Wednesday, October 13, 2010

More on the Foreclosure Scandal and the Mortgage Machine


Propublica:

New York Times graphic , which shows why MERS — which was designed to “reduce paperwork” and provide “clarity, transparency and efficiency” to the housing finance system — in some cases had the opposite effect. More from the Times , which reported in 2009 that MERS has saved banks more than $1 billion in the last decade, while making life “maddeningly difficult for some troubled homeowners”:

If MERS began as a convenience, it has, in effect, become a corporate cloak: no matter how many times a mortgage is bundled, sliced up or resold, the public record often begins and ends with MERS. In the last few years, banks have initiated tens of thousands of foreclosures in the name of MERS — about 13,000 in the New York region alone since 2005 — confounding homeowners seeking relief directly from lenders and judges trying to help borrowers untangle loan ownership. What is more, the way MERS obscures loan ownership makes it difficult for communities to identify predatory lenders whose practices led to the high foreclosure rates that have blighted some neighborhoods.

Over the weekend, MERS defended its practices and its CEO, R.K. Arnold, said in a statement that “MERS helps the mortgage finance process work better.”

The company also noted that courts have ruled in favor of MERS “in many lawsuits, upholding MERS legal interest as the mortgagee and the right to foreclose.”

But that’s not always been the case , and the company is now, more than ever, likely to be challenged by homeowners on that front.
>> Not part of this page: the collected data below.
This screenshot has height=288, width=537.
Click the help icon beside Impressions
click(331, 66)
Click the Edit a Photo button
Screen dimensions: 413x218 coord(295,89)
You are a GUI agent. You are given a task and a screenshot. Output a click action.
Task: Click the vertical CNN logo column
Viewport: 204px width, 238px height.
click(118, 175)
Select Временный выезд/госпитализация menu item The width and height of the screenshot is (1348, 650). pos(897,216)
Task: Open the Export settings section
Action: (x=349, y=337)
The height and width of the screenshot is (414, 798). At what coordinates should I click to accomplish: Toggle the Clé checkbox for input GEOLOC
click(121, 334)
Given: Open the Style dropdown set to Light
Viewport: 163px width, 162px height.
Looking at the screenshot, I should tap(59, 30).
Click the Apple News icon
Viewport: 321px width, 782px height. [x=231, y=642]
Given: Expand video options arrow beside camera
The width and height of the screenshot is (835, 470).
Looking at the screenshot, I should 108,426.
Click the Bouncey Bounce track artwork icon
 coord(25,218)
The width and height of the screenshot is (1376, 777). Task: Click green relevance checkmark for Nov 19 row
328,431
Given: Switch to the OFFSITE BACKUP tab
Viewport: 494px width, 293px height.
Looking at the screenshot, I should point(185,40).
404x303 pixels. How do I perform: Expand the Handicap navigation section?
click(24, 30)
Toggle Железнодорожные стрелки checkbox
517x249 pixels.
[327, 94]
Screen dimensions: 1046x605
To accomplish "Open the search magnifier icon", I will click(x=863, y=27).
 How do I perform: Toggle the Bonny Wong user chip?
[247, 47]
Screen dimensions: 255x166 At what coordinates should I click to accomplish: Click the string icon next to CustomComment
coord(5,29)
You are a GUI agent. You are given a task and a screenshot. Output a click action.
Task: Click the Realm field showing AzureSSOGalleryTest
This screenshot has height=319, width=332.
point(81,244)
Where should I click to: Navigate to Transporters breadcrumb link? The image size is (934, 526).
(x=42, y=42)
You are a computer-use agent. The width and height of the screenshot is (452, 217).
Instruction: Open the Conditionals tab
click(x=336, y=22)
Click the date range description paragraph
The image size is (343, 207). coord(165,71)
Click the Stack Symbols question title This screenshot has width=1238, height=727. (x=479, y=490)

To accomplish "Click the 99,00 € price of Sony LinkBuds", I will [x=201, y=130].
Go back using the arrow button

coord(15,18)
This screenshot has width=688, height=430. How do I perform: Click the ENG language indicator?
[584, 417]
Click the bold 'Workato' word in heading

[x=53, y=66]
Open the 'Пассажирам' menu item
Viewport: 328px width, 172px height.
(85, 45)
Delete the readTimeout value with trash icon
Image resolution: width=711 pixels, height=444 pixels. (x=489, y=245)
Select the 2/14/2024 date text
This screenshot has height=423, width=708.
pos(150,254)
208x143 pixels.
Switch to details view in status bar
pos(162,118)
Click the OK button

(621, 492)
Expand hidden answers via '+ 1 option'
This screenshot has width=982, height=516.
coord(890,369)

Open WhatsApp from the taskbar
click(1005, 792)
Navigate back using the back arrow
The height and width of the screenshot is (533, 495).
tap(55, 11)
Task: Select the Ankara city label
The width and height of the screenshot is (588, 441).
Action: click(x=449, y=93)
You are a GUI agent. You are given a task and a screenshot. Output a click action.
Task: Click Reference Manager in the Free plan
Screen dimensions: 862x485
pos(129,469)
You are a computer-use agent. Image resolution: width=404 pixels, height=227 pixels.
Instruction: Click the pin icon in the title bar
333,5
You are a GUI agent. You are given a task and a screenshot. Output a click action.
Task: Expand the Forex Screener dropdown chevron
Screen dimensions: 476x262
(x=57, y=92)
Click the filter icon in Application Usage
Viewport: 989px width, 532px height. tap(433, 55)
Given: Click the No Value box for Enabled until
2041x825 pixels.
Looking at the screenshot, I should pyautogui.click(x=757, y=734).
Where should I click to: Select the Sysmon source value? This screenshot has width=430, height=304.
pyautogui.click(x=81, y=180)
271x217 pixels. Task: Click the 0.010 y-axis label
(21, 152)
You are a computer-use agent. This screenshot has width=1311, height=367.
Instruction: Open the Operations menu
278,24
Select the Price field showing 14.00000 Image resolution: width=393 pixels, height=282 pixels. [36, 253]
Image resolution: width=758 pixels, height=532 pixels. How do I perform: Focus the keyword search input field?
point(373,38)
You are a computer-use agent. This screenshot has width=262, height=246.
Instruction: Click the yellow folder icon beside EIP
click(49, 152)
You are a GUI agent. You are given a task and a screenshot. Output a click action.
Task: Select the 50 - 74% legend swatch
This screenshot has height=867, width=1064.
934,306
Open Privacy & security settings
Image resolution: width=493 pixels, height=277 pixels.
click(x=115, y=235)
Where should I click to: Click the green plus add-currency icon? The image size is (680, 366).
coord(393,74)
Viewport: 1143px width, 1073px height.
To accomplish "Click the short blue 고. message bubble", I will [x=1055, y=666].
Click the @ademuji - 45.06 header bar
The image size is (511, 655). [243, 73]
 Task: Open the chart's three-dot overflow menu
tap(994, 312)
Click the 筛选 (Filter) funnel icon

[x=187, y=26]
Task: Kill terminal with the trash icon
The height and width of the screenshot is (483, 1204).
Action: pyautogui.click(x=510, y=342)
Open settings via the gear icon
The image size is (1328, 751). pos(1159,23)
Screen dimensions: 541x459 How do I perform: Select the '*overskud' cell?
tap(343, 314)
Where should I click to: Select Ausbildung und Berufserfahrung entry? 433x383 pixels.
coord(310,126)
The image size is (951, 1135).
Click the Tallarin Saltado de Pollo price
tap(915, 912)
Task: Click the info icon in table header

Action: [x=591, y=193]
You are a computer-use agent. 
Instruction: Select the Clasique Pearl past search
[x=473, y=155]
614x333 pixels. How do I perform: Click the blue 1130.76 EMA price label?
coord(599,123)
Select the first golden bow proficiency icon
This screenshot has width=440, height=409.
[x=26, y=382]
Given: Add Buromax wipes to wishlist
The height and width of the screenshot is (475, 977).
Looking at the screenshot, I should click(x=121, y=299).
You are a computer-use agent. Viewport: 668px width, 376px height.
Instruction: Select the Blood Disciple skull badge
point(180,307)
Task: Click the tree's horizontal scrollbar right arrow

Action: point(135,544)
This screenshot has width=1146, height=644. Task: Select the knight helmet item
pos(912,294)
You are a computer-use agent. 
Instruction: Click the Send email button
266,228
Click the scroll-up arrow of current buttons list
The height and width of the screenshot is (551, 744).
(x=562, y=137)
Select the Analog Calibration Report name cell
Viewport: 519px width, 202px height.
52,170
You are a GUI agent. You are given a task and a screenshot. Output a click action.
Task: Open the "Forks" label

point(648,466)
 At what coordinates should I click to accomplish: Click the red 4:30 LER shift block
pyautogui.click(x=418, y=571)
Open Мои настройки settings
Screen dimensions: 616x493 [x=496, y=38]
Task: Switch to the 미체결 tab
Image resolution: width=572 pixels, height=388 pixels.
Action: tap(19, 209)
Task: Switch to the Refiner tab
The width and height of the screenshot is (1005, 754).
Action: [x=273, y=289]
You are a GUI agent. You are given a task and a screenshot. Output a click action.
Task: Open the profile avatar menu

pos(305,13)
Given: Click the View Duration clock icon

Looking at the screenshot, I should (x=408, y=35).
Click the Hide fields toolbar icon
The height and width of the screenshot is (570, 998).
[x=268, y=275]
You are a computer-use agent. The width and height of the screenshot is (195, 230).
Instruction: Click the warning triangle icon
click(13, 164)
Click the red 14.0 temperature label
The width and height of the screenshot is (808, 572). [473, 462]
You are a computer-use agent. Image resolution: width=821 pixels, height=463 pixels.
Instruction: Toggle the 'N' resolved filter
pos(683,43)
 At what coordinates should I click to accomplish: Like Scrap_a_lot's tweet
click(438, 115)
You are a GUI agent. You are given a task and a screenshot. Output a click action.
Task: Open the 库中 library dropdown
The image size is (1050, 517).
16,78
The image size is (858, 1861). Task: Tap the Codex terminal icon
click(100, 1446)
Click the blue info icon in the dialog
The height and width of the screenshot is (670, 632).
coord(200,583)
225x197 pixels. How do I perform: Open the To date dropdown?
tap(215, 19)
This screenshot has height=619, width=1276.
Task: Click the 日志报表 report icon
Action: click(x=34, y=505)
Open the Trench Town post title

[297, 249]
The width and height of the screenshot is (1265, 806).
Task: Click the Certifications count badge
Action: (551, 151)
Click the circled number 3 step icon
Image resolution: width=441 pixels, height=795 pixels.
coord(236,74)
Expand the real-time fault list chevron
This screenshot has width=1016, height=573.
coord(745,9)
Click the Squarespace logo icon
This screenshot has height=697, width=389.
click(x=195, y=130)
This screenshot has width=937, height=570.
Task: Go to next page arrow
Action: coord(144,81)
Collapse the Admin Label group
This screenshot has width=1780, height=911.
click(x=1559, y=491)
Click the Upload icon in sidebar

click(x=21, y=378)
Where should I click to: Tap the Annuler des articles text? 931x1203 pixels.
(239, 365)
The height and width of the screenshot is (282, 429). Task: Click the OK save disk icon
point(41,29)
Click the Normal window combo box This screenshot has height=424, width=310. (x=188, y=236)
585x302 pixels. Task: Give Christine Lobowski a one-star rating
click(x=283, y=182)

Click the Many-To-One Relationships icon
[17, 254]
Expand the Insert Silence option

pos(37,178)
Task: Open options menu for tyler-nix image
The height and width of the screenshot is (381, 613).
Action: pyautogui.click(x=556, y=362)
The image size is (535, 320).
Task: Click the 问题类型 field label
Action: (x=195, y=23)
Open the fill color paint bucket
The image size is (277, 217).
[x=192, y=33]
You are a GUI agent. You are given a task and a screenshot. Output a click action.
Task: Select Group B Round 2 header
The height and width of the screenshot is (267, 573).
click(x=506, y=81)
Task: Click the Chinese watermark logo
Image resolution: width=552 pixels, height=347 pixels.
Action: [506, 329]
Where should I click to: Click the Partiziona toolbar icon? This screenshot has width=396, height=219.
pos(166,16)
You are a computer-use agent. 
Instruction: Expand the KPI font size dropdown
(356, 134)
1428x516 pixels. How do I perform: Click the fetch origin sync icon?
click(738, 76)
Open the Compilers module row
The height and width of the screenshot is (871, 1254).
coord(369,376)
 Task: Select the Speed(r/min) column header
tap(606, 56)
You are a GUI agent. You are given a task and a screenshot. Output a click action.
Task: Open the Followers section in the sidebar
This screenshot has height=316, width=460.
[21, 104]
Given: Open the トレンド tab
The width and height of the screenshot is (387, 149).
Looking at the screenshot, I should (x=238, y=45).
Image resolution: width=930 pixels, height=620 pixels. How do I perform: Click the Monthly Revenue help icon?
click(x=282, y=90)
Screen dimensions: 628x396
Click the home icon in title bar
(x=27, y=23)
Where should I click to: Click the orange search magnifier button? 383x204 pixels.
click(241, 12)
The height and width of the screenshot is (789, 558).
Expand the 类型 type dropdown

A draft report on MERS released earlier this month  — before the furor over foreclosure documentation really took hold — raised some ongoing questions about the legality of MERS’ role in mortgage lending and foreclosures.

The report’s author, University of Utah law professor Christopher Lewis Peterson, noted that the common practice of using MERS as both a record-keeper and an entity having the right to foreclose on a property for the banks is legally incoherent. According to Peterson, it usurps a longstanding tradition of local governments' retaining records on property ownership. It also saves the banks money by allowing them to skirt recording fees that would otherwise go to these county and state governments.